An orange cat and a calico tabby sit on either side of Sweet Days of Discipline.

The Rabbit Hole of a Good Book

Every once in a while a good book comes along that I not only read with glee, but I also try to read every book mentioned or referenced within said book. Recently, I read Checkout 19 by Claire-Louise Bennett, and I loved it. A complex novel about how reading defines a young woman’s life and how it serves as a window that she uses to interpret a world that she finds herself increasingly at odds with or else lost inside of — looking for literary devices to help guide her through an existence that is sometimes frustratingly mundane and bereft of significance.

A tabby cat and a tortoiseshell cat sit on either side of Fleur Jaeggy's Sweet Days of Discipline.

It’s a powerful book and it mentions so many other equally powerful books that I’ve slowly been expanding my library with those mentions. And each one I read I have also loved. Today I’m reviewing a novel by one of the authors mentioned in Checkout 19 — Fleur Jaeggy, whose work impressed me so much that I sought out as much of it as I could.

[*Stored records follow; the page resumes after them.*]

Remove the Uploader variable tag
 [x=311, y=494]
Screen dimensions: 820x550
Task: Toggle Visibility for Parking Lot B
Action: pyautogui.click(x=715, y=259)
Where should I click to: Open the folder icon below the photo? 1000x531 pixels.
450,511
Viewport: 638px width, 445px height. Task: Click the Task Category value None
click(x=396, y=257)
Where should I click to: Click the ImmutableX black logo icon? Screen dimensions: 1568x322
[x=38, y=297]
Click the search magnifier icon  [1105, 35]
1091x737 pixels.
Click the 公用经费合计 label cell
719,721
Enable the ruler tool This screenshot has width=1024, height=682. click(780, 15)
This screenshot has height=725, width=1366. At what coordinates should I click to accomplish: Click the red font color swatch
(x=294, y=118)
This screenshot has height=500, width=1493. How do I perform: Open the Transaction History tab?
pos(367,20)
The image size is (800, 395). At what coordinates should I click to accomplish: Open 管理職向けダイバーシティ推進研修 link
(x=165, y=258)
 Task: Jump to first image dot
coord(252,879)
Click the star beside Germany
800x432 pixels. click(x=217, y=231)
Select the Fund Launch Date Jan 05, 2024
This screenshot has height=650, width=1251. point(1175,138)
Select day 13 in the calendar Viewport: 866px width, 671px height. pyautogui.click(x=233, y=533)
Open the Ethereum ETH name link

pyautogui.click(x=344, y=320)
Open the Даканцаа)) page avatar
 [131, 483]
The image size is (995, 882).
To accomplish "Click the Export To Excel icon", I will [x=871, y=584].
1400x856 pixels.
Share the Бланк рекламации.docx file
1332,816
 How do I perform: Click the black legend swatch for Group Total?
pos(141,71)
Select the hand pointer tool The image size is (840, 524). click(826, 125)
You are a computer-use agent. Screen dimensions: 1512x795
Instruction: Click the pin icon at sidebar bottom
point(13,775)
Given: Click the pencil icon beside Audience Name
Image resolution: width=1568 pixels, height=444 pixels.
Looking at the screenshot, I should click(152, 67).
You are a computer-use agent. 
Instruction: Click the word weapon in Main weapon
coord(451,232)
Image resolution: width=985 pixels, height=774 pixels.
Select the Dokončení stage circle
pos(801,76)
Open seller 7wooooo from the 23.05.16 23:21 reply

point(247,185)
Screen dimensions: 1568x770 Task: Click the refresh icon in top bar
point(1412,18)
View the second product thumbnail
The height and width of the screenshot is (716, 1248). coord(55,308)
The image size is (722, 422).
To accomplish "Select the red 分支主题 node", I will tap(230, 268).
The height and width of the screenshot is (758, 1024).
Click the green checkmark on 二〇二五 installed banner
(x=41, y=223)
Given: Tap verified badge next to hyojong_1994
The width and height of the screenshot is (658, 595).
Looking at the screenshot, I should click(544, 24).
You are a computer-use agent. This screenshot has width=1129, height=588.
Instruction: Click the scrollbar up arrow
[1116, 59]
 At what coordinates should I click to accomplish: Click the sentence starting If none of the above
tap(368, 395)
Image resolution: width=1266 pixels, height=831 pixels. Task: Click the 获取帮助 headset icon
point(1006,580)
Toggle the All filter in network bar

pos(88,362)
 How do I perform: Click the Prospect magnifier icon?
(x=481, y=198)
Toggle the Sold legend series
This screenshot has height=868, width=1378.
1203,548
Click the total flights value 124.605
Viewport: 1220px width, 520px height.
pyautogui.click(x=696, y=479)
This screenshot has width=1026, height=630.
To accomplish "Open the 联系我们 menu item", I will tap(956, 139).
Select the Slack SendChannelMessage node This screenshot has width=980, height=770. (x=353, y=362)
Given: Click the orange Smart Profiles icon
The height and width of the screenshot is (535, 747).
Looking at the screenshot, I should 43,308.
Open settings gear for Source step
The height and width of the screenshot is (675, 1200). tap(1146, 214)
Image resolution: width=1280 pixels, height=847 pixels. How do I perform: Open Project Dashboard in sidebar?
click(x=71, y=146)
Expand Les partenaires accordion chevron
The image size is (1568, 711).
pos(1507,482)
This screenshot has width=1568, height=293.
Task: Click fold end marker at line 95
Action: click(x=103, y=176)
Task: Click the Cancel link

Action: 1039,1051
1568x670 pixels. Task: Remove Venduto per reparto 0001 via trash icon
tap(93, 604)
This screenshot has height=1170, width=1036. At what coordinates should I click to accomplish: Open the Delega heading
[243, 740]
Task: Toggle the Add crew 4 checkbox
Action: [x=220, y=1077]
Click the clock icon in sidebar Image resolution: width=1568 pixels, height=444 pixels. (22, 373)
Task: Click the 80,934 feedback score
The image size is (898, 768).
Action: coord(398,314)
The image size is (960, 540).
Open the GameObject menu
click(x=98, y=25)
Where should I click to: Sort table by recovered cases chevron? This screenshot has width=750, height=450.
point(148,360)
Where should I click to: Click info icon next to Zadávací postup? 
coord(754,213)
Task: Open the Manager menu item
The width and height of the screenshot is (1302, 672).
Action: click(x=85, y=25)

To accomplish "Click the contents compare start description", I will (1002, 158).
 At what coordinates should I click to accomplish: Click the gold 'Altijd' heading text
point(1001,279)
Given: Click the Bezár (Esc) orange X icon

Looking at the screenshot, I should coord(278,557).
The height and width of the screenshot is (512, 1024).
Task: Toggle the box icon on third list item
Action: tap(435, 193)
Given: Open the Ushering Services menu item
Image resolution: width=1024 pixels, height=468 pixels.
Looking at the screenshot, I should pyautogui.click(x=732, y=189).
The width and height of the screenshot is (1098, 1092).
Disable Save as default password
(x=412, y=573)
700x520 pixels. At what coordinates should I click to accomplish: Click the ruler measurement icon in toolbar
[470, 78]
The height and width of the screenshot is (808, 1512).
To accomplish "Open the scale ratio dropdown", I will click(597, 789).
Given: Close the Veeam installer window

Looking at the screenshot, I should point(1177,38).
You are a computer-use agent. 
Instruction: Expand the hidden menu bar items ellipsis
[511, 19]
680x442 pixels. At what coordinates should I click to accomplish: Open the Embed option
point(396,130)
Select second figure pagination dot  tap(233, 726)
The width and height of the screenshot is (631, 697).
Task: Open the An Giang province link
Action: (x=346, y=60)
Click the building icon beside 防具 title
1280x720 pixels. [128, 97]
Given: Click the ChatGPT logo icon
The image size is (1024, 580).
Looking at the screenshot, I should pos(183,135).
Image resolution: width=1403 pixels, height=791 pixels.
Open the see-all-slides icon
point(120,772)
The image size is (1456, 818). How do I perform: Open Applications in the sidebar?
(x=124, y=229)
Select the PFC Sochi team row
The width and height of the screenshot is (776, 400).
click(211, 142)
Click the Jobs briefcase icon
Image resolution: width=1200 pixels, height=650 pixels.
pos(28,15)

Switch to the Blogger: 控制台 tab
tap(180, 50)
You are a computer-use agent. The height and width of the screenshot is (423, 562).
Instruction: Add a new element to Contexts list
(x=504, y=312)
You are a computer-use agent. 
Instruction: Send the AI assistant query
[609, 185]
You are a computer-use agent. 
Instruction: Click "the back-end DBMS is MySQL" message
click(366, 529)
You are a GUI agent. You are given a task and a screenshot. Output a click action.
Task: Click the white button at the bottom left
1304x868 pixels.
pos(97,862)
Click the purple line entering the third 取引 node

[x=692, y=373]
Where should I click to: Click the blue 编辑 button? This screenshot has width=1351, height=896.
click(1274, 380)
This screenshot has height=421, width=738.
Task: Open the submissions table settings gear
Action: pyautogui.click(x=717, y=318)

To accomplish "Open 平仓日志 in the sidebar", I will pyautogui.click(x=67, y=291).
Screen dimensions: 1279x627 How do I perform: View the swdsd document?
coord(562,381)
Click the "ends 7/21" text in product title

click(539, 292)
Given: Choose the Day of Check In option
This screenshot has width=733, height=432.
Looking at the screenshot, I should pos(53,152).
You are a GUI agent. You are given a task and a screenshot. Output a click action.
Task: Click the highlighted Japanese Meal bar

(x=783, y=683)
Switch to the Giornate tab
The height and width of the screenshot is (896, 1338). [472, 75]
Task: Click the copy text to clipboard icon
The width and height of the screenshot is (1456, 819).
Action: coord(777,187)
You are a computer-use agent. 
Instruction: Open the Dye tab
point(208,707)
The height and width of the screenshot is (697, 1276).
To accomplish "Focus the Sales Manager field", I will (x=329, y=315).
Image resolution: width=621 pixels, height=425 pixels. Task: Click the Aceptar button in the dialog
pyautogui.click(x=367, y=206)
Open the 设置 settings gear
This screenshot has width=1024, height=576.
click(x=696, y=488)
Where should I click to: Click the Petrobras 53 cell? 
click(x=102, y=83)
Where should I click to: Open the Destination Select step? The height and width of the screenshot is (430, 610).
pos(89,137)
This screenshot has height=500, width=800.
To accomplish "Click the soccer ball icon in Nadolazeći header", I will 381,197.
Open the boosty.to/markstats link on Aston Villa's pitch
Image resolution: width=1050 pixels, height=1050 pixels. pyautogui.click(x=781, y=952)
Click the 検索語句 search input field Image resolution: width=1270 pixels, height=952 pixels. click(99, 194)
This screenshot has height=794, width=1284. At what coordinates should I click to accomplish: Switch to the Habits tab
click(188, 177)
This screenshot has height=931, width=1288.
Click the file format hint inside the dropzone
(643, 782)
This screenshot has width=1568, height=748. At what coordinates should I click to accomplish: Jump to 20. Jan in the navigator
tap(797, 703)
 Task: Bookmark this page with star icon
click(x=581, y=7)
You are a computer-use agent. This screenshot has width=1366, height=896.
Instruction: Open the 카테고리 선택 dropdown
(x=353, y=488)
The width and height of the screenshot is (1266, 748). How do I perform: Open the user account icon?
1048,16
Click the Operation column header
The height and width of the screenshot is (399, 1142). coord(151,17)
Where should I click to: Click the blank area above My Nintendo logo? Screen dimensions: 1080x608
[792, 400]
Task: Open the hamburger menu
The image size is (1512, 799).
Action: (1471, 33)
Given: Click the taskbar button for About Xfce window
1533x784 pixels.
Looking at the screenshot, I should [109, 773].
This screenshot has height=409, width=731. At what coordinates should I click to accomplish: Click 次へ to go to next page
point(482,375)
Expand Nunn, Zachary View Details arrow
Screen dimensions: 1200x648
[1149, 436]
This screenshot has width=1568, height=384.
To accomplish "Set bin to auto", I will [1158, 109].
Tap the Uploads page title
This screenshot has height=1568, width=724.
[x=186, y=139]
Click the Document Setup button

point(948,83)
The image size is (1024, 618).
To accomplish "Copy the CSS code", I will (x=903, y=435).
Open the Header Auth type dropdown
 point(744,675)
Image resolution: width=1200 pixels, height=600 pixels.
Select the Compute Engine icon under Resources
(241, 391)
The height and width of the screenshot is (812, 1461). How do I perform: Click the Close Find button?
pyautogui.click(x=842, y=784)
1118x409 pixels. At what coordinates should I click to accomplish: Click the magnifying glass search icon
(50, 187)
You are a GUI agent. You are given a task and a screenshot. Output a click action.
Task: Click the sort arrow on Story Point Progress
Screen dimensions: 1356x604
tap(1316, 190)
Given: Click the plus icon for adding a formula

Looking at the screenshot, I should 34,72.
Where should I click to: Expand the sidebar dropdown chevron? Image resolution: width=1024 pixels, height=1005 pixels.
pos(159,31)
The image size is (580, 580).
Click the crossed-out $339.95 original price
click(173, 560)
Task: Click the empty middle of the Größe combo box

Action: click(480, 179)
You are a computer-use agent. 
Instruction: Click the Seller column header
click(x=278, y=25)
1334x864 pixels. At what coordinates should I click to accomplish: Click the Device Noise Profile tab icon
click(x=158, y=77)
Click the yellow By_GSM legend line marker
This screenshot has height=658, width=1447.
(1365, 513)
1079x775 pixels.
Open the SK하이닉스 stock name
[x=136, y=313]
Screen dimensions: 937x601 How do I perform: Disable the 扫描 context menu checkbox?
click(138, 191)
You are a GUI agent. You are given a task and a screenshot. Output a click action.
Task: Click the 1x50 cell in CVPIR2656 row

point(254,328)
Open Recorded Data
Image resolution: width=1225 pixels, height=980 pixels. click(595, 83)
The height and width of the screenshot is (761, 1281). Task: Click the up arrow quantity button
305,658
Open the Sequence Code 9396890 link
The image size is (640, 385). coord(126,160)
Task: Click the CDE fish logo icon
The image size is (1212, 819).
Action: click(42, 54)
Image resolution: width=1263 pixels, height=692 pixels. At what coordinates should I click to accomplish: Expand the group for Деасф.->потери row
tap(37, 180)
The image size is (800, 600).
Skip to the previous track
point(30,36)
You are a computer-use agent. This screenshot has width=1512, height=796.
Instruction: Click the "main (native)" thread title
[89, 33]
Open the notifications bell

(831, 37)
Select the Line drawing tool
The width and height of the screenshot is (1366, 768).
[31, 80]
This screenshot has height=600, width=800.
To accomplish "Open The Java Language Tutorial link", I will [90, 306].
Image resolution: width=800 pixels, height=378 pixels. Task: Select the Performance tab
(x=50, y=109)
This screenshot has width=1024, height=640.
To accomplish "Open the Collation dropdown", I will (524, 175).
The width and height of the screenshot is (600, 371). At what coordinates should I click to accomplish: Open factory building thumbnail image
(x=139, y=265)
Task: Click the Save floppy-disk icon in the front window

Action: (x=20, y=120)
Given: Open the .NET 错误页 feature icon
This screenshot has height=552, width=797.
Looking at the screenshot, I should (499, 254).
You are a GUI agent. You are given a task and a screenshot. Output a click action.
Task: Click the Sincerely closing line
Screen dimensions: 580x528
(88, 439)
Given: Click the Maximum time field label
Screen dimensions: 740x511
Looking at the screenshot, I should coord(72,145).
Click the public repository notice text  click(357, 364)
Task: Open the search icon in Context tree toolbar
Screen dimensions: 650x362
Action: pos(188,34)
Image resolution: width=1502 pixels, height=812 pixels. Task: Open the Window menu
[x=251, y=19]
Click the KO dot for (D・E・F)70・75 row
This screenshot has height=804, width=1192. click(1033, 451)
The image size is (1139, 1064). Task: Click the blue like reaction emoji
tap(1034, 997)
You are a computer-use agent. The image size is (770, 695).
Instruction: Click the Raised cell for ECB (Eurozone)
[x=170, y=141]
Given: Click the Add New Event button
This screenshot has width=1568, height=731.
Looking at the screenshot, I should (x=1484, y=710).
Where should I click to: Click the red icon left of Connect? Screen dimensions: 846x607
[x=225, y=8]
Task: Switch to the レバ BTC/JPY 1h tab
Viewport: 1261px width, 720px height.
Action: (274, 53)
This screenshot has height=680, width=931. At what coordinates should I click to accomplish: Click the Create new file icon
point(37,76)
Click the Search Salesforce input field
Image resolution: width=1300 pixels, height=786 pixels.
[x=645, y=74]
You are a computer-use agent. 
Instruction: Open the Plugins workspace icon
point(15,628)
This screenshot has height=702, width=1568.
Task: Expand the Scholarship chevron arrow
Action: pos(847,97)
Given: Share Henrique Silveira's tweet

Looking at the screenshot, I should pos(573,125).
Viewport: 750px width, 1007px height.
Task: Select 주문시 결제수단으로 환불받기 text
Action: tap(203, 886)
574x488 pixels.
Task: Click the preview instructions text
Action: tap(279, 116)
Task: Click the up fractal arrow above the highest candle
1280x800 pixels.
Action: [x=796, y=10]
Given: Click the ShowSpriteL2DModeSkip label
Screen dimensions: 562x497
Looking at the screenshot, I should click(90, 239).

A tabby cat looks up at the sun, beside a book featuring the back of a girl's neck on lined paper.

When one good book leads me to so many other ones, it’s pretty magical and definitely worth celebrating.

Obsession and Loneliness

Sweet Days of Discipline (I beati anni del castigo) is set in an all-girls boarding school, one of many that the narrator has spent most of her life in since a young age. Her mother is in Brazil, her father lives in various hotels through Europe. She has nowhere that really feels like home other than these similar institutions. The girls around her and the instructors, though very distant, are the people that she has the most contact with. Her mother only sends orders by letter and her father only sends a few letters and takes her for a few visits.

A tortoiseshell cat sits besides a white book titled Sweet Days of Discipline.

In this place of isolation, the narrator is drawn to a new arrival at school — Frédérique. Attraction turns into obsession as the girls become closer yet at the same time distant. The girls orbit around each other in a way that is volatile yet unrequited as Jaeggy makes a comment about the education of girls left to institutionalization in boarding schools away from any home, friends, or family, where they learn much scholastically but never enough about the real world around them.

A striped tail curls around a book that is styled like lined paper with the back of a girl's neck featured in the centre.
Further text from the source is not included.